RESUMEN: En el trasplante de órganos, los medicamentos inmunosupresores como el tacrolimus, presentan un desafío debido a su estrecho margen terapéutico y variabilidad en la farmacocinética entre individuos. Esto puede causar rechazo agudo del órgano o efectos adversos graves. El tacrolimus se metaboliza principalmente por las enzimas CYP3A4 y CYP3A5, cuyas variantes genéticas influyen en su eficacia y seguridad. Por ejemplo, el alelo CYP3A5*3 está asociado con menor aclaramiento del tacrolimus y puede requerir dosis más altas para alcanzar concentraciones terapéuticas. En poblaciones latinoamericanas, como la colombiana, la prevalencia de ciertos alelos genéticos puede influir en la dosificación óptima del tacrolimus.

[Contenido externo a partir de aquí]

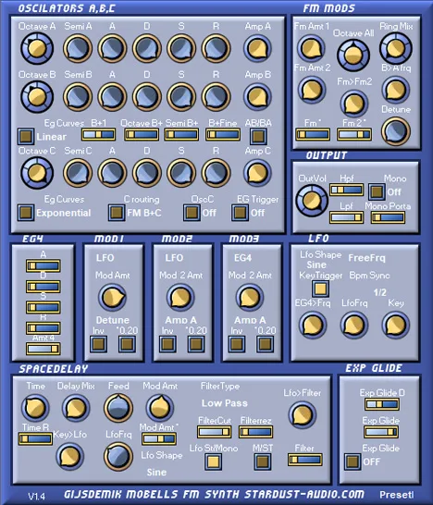Viewport: 433px width, 505px height.
Task: Select the Mod1 Detune destination label
Action: point(113,320)
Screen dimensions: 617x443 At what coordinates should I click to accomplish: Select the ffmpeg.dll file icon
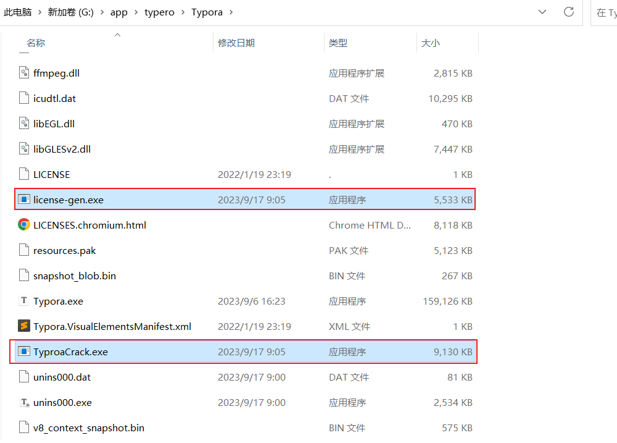[24, 73]
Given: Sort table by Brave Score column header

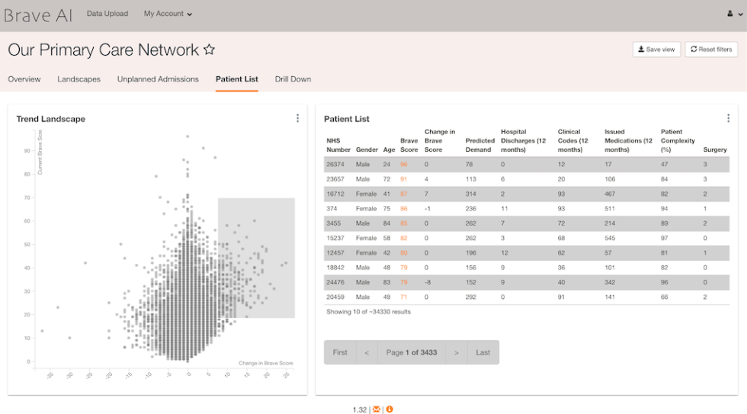Looking at the screenshot, I should pyautogui.click(x=409, y=145).
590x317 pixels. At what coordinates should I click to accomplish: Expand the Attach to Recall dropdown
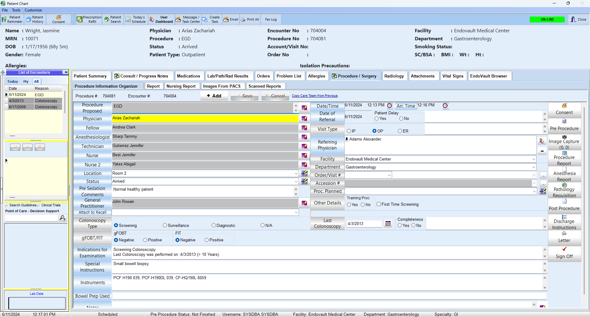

La genética también afecta la expresión y función del transportador ABCB1, que regula la absorción intestinal y la distribución del tacrolimus en el cuerpo. Además, la diversidad genética en estas poblaciones complica la determinación precisa de la dosis inicial del medicamento. El estudio busca identificar las variantes genéticas más frecuentes en la población colombiana, especialmente en los genes CYP3A4, CYP3A5 y ABCB1, para que a futuro se pueda desarrollar un modelo de dosificación personalizado. Esto permitiría una administración más precisa de tacrolimus, minimizando el riesgo de rechazo del órgano y efectos secundarios adversos.

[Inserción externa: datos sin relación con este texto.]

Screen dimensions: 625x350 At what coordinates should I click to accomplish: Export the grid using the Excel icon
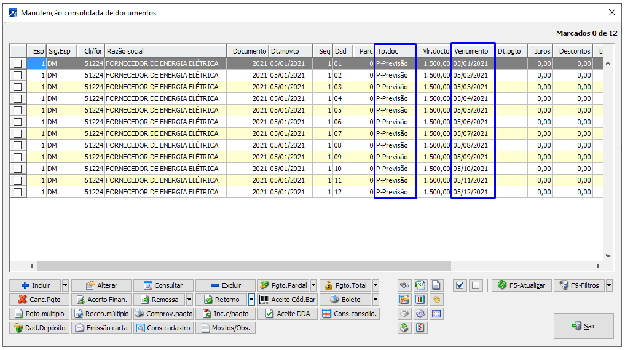(x=420, y=285)
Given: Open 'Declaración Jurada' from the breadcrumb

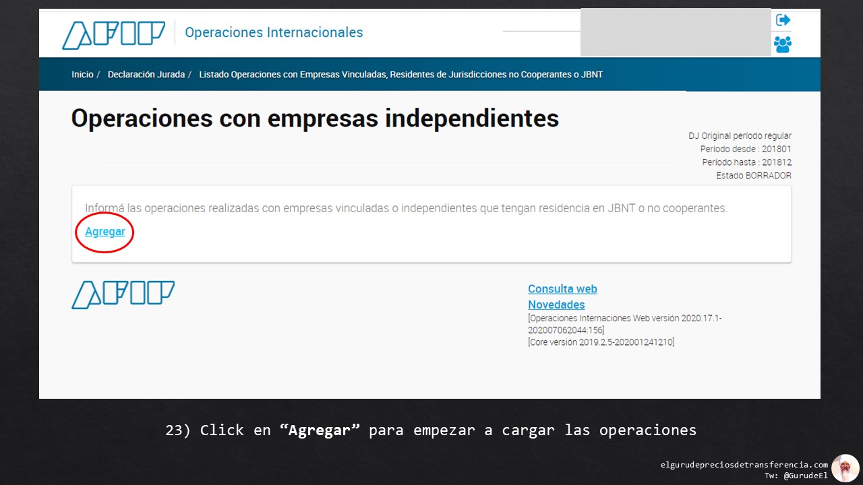Looking at the screenshot, I should tap(146, 74).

El tacrolimus tiene gran variabilidad farmacocinética individual, haciendo que las concentraciones en sangre sean impredecibles. Alcanzar una concentración terapéutica es crucial para evitar el rechazo agudo del órgano en los primeros días post trasplante. La subdosificación incrementa el riesgo de rechazo inmunológico agudo y reduce la sobrevida a largo plazo del injerto y del receptor; y la sobre inmunosupresión incrementa el riesgo de infecciones graves, malignidad y efectos adversos como nefrotoxicidad y Diabetes Mellitus de Novo (NODAT) El objetivo de este estudio fue identificar la composición genética ancestral y las variantes de los genes CYP3A4, CYP3A5 y ABCB1 involucradas en el metabolismo del tacrolimus en pacientes postrasplante renal en población colombiana, este estudio tiene un gran potencial para mejorar la atención médica en el trasplante renal al proporcionar una base científica para la personalización de la dosificación del tacrolimus, al identificar los polimorfismos genéticos más relevantes en una muestra de población colombiana, se pueden desarrollar algoritmos de dosificación específicos que tengan en cuenta las características genéticas únicas de esta población. Esto podría conducir a una mejora significativa en los resultados clínicos y la calidad de vida de los receptores de trasplante renal en Colombia y en otras poblaciones con características genéticas similares. Sin embargo, es importante abordar las limitaciones y desafíos inherentes a la aplicación clínica de estos hallazgos, como la necesidad de validar los resultados en estudios prospectivos y la consideración de factores adicionales que puedan influir en la respuesta al tratamiento. En última instancia, el estudio tiene el potencial de contribuir de manera significativa al desarrollo de una medicina personalizada en el campo de la inmunosupresión post-trasplante renal.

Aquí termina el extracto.